BARステラアビス

 
―――果たして自分は、こんな顔をしていただろうか。

バーでの一件を経て、本物の顔と日常を取り戻してから、ふとそんなふうに思う瞬間がある。それは街中のガラスに映る自分の姿が目に入った時であったり、過去にスマートフォンで撮った自分と友だちの写真を眺めている時であったり、こうして少し乱暴に顔を洗って、洗面所の鏡に映る不機嫌な表情と向き合っている時であったりする。

「……」

びしょ濡れの頬をむにむに、と揉む。造形そのものは変わっていないはずだが、どうにも拭えない違和感にサマヨイは更に顔をしかめた。店を訪れる常連たちの目には最初からこの素顔が見えていたとは聞くが、バーのトイレの鏡や水溜まりに映っていたサマヨイの顔は、本人の認識としてはずっと黒い山羊の仮面に覆われていたのだ。そこにぼんやりと灯っていた瞳は、本当に自らの生きた感情を示していたのだろうか。相手の見たいように見えていただけではないだろうか。だとすれば、あのバーに存在していた仮面の「サマヨイ」とは何者だったのか。今もまだどこかにいるのか。少しだけ、怖くなる。

妙な話だが、久々に目にする自分の素顔にまだ慣れていない、というだけならいい。違和感はいずれ薄れていくのだから。しかしそうではなくて、もしかしたら、ヨイの世界の奥深くへ潜る度にひとつずつ、何かを置いてきてしまったのではないだろうか―――不意に喉をぎゅっと締め付けられるような不安に襲われ、サマヨイは固くまぶたを閉じた。

「サマヨイさん?」

背後からかけられた声に、サマヨイははっと振り向く。洗面所の入り口にはカジが立っていた。顔を洗い終えてから、神妙な面持ちで鏡とにらめっこをするサマヨイの様子をうかがっていたのだろうか。手にしたタオルをサマヨイに渡しながら、「どうかされましたか」と首を傾げている。

「なんだか……なんだかね、」

サマヨイは、受け取ったタオルで顔の水気を拭って、少し迷ってから、

「ちょっと、顔……が、変わったかな? なんて、気がして……まだ寝ぼけてるのかな、あはは……」

軽い冗談の形を模して、ひとりでは確かめようのない不安がぽろり、と溢れる。頼りなく笑うサマヨイの言葉に、カジは面食らったように小さく「え」と漏らしたが、すぐに何かを察したのだろう。サマヨイと目線を合わせるように少しだけ屈んでみせた。あの頃はどこにも向いていなかった視線が、今はかっちりと噛み合っている。

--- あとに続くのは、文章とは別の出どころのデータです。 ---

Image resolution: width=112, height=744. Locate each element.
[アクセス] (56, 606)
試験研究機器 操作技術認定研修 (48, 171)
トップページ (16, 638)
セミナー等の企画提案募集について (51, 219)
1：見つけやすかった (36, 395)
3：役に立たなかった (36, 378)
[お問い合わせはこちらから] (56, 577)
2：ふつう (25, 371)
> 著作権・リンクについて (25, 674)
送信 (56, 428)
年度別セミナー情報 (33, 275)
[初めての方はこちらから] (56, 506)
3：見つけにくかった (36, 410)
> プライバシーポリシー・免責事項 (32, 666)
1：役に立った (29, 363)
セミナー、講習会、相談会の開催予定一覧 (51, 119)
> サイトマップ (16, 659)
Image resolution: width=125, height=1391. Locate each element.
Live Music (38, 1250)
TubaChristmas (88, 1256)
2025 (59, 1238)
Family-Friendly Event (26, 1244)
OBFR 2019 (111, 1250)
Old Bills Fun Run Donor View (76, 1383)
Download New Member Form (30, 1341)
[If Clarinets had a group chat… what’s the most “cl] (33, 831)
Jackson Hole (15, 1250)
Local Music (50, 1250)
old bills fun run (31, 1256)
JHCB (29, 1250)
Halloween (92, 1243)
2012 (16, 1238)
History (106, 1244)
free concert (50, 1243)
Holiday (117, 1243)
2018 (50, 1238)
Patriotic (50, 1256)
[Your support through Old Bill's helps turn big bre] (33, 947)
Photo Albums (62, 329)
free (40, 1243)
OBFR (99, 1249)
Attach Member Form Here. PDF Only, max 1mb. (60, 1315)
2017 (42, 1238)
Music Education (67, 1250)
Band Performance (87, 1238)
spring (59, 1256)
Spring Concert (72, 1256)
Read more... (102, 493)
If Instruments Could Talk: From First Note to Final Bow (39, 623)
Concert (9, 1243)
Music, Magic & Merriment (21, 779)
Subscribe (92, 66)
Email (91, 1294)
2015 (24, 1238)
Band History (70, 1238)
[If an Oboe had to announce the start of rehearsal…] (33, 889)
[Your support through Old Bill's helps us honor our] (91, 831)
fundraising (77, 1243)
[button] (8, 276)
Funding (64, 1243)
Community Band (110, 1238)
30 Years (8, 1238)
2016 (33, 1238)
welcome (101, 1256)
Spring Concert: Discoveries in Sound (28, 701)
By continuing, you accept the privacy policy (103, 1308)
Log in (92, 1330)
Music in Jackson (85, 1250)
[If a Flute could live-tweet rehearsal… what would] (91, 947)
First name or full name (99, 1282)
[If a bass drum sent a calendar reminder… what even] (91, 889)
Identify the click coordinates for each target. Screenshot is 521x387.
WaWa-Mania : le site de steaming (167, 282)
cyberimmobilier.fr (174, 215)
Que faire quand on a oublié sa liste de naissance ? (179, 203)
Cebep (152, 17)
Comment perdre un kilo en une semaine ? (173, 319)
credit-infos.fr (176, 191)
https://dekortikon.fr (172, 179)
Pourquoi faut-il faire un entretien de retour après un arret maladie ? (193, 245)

「あなたは出会った時からずっと、あなたのままですよ」

―――よく笑って、他人の不幸を一緒に悲しんで、怒らなければいけない時には真剣に怒る。何も変わりません。

まるで幼い子供に言い聞かせるように、ゆっくりと告げる。そして、ね、とやんわり微笑んで見せた。

「……本当に?」
「はい、それに今日だってとても可愛らしい」
「……前半はよかったのにそういうのがなんかダメ」
「えっ、なんでですか」
「それは自分で考えておいて。変なこと言ってごめんね、朝ごはんにしよ」

やっぱりいくら事実でも相手だって大人の男の人だから「可愛い」はいけないか……、などとぶつぶつ考え込んでしまったカジの手を引いて、サマヨイは洗面所を後にする。慌ててぷいと顔を逸らしたけど、口の端が持ち上がりそうになっているのがばれていなければいい。

「……ありがとう、ね」

押さえつけられるような感覚がふわりとほどけて、息がしやすくなった。今朝は、とびきり甘いカフェオレを淹れよう。